#### WORK INSTRUCTION
Repeat the records below exactly, from the first line through the line containing "has width=1267, height=953.", and leave out any pictures.

Stored data:
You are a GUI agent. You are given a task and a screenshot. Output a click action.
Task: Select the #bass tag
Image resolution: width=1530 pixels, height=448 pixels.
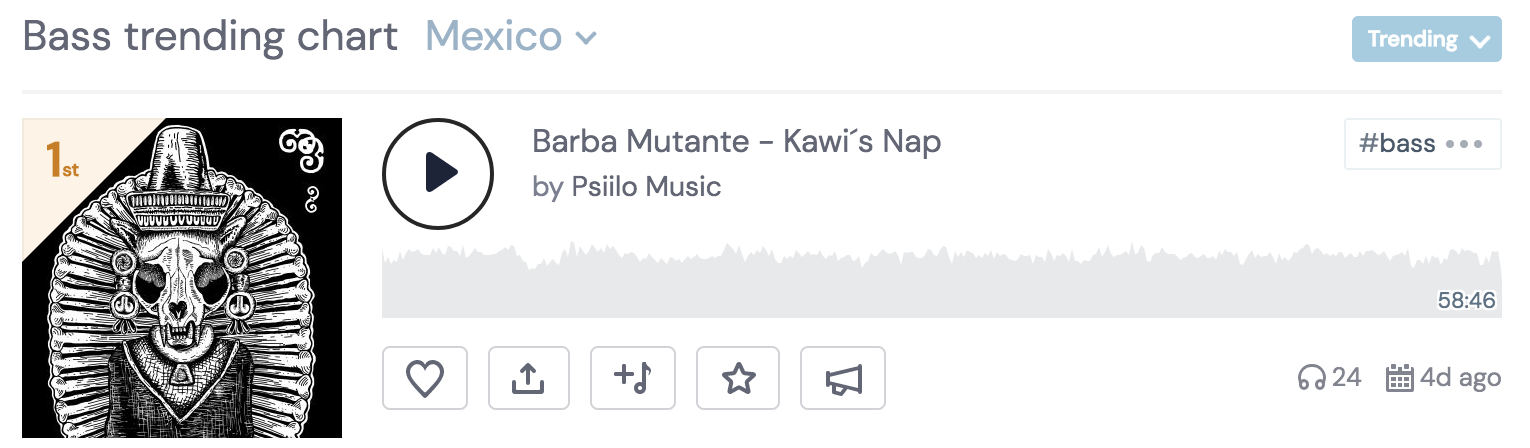coord(1397,144)
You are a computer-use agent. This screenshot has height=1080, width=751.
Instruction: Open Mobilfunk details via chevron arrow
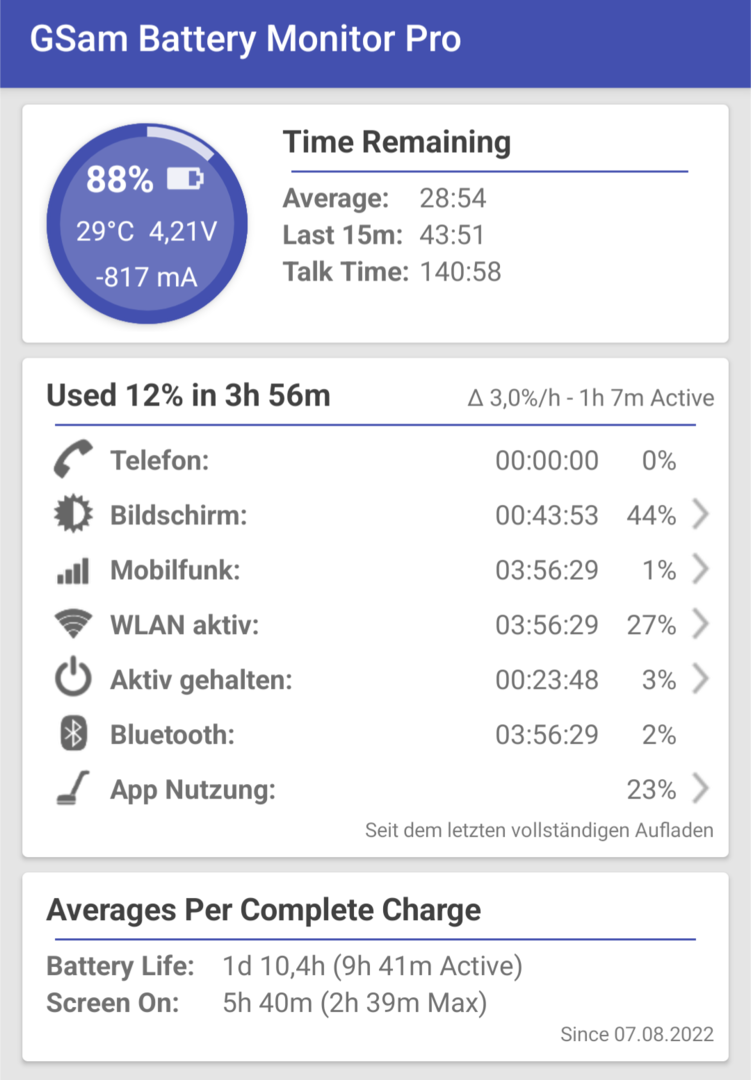(701, 569)
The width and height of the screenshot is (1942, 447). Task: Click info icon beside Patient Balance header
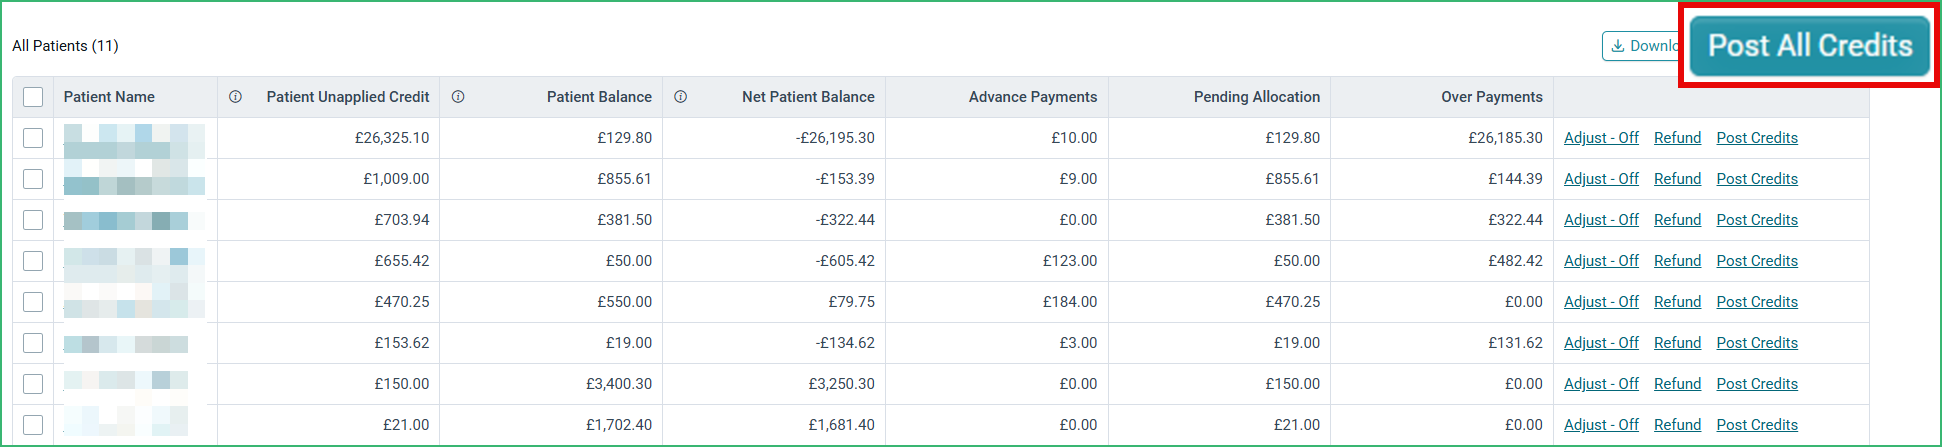[x=458, y=97]
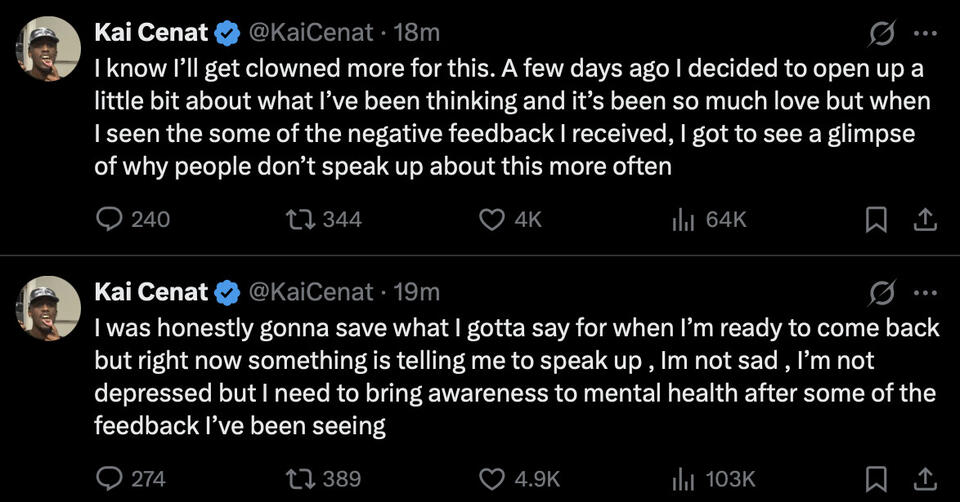
Task: Open the 19m timestamp link
Action: click(x=417, y=292)
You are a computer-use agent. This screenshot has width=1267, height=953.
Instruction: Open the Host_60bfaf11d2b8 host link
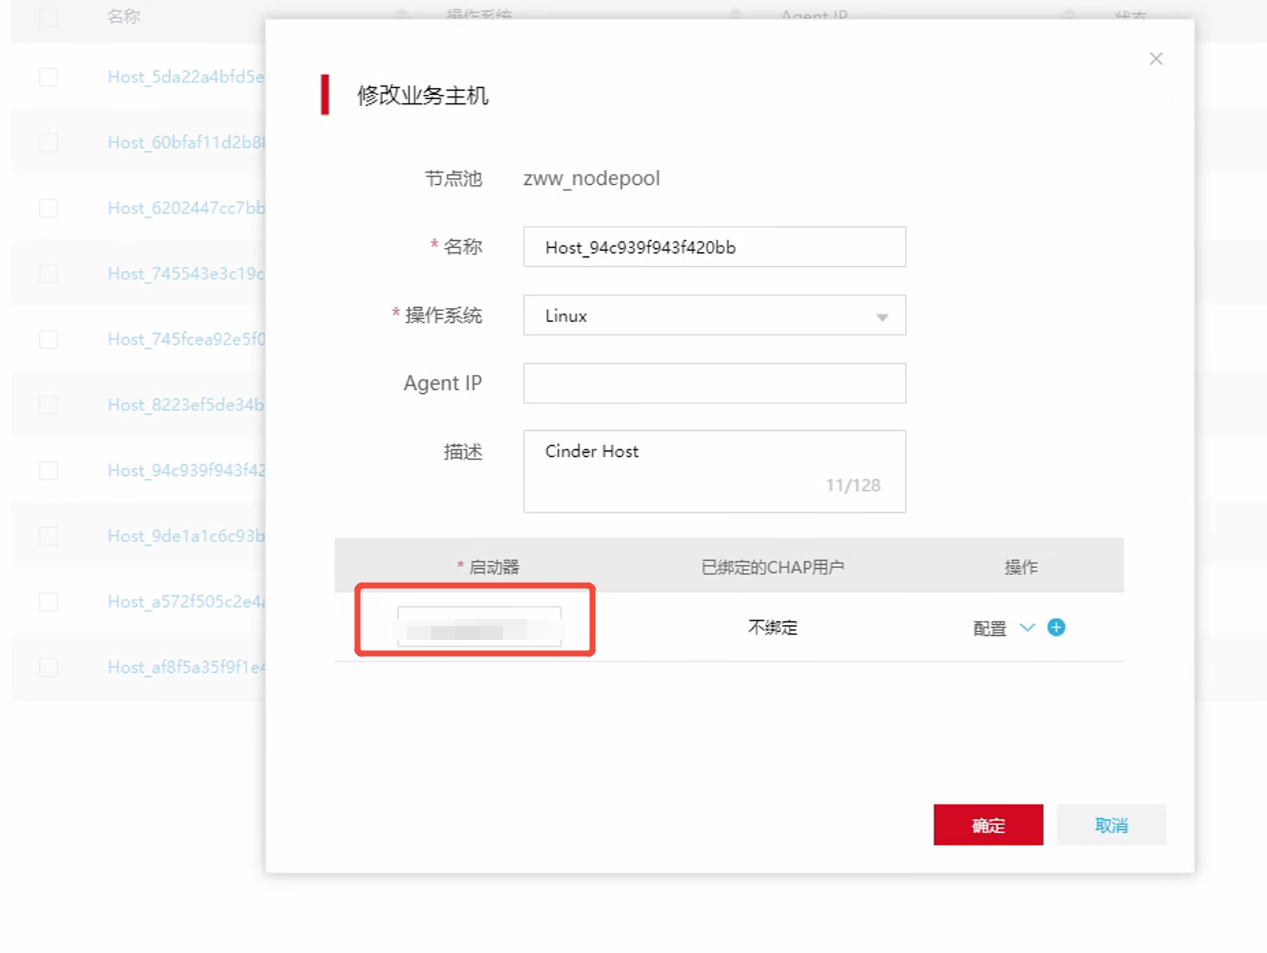[186, 143]
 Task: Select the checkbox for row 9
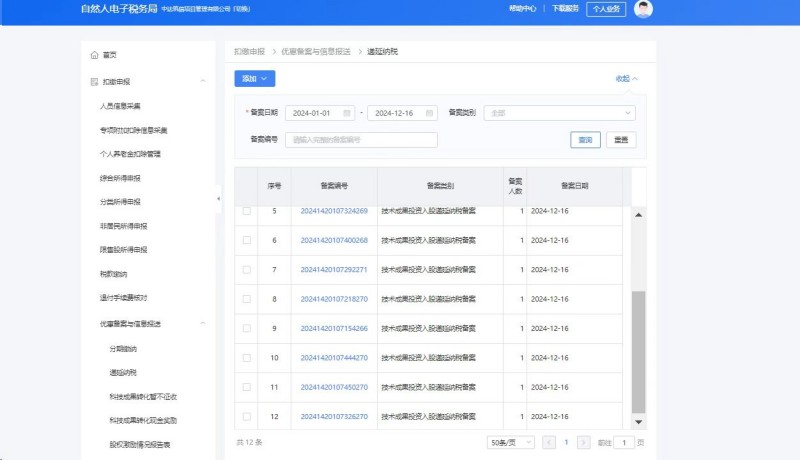pyautogui.click(x=247, y=328)
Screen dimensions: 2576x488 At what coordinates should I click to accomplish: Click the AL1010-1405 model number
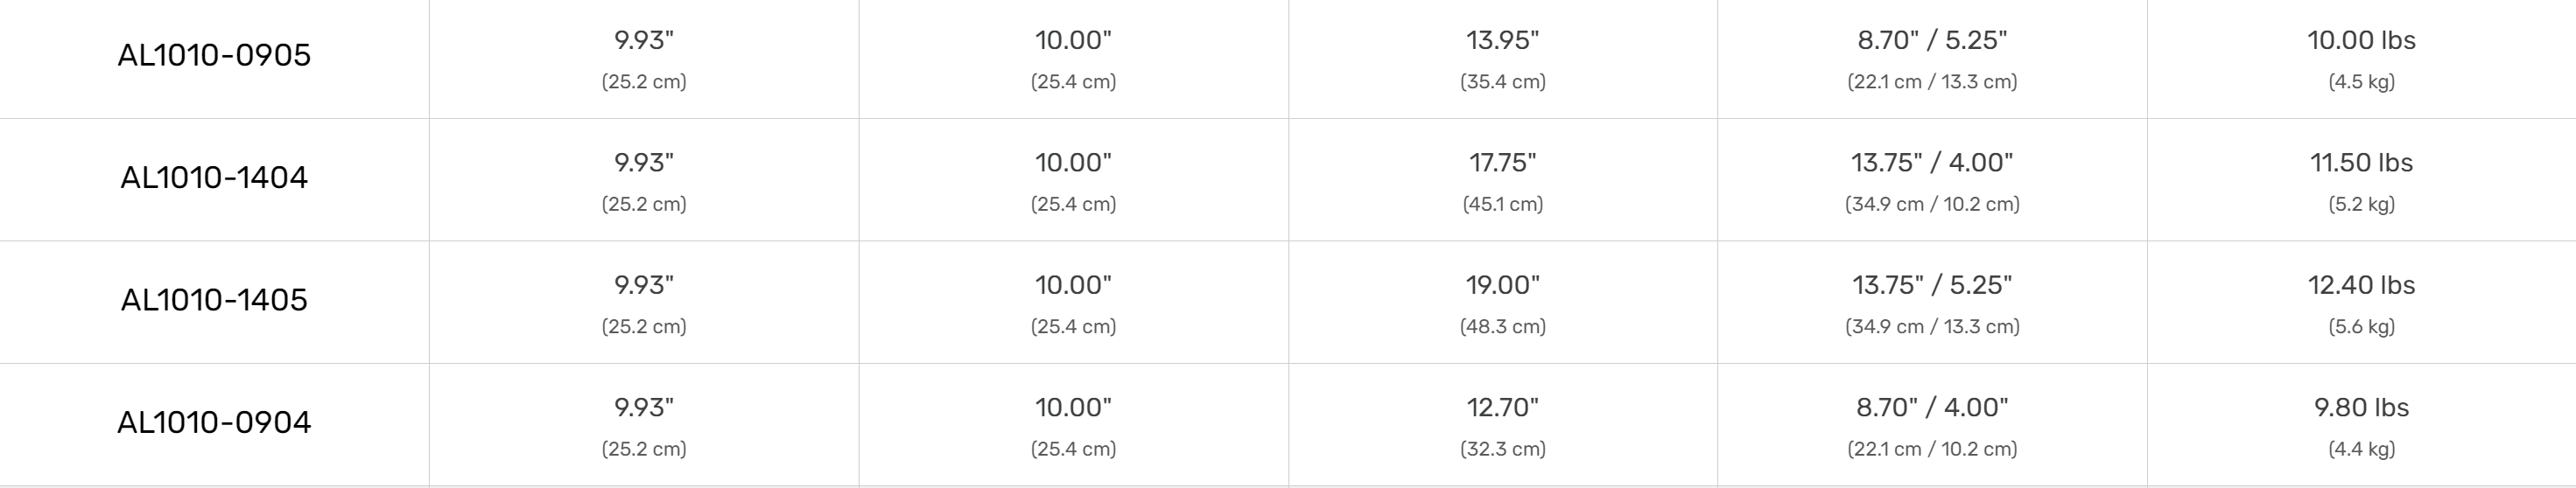tap(214, 300)
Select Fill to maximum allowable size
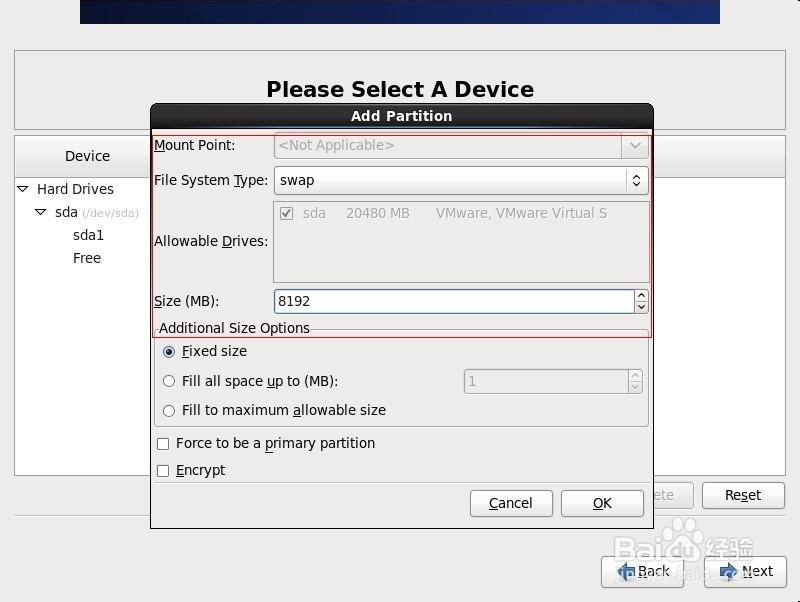Viewport: 800px width, 602px height. coord(169,410)

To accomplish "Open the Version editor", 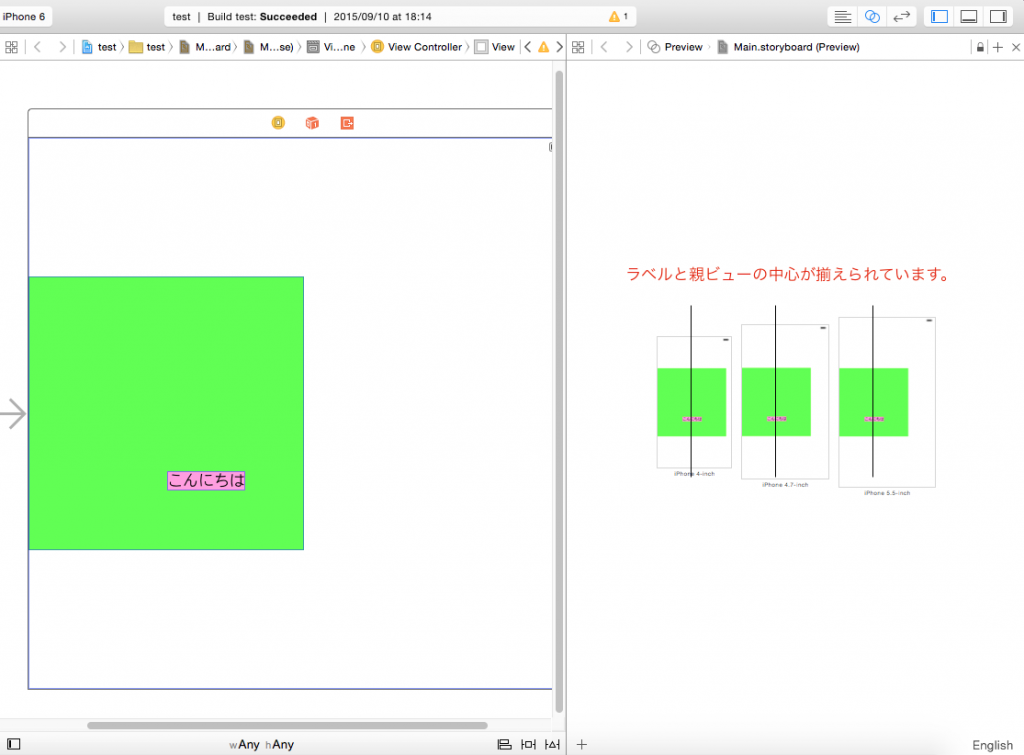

#### ANSWER TO THIS TASK
You are a GUI agent. You are given a task and a screenshot. Output a click action.
Task: Select the #bass tag
Image resolution: width=1530 pixels, height=448 pixels.
coord(1397,144)
You are a computer-use agent. This screenshot has height=1080, width=751.
Instruction: Open Mobilfunk details via chevron arrow
(701, 569)
The width and height of the screenshot is (1942, 447). Task: Click info icon beside Patient Balance header
[x=458, y=97]
Task: Open the 19m timestamp link
Action: click(x=417, y=292)
You are a computer-use agent. This screenshot has width=1267, height=953.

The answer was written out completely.